Today I read a selection that I was inspired to share, first because of how succinctly it states one of the major themes of the book, and second because of how poignantly it relates to the issue of realigning the Supreme Court with strict originalists. From page 114:

"In their haste to be wiser and nobler than others, the anointed have misconceived two basic issues. They seem to assume (1) that they have more knowledge than the average member of the benighted and (2) that this is the relevant comparison. The real comparison, however, is not between the knowledge possessed by the average member of the educated elite versus the average member of the general public, but the total direct knowledge brought to bear through social processes (the competition of the marketplace, social sorting, etc.), involving millions of people, versus the secondhand knowledge of generalities possessed by a smaller elite group. Moreover, the existing generation's traditions and values distill the experiences of other millions in times past. Yet the anointed seem to conceive the issue as one of the syllogistic reasoning of the past versus the syllogistic reasoning of the present, preferring to believe that improvements in knowledge and reason permit the former to be dismissed."
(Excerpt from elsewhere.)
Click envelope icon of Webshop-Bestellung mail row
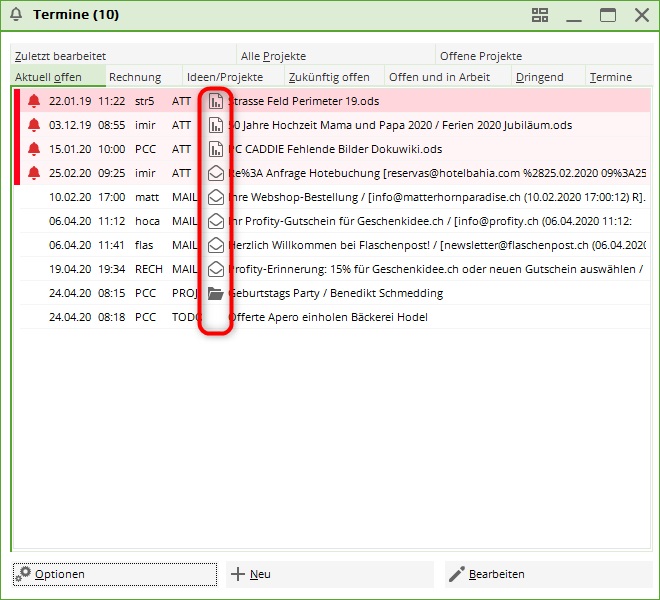Screen dimensions: 660x600 coord(215,197)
This disregard for not just the traditions of past, but the actual text and long history of interpretation and enforcement of the text of the US Constitution, in favor of an infinitely malleable application of meaning by a self-anointed intellectual aristocracy is at the heart of the cultural/philosophical/political battle in which the American conservative movement is engaged. And, as evidenced by the recent controversy over President Bush's nomination of Harriet Miers as Supreme Court Justice, nowhere is this battle more intensely waged than in our judicial system. For in the face of a Republican controlled elected federal government, a non-elected handful of judges have handed a minority radical left in this country victories of their ideological agenda they could never have hoped to achieve in the electoral process for perhaps another generation.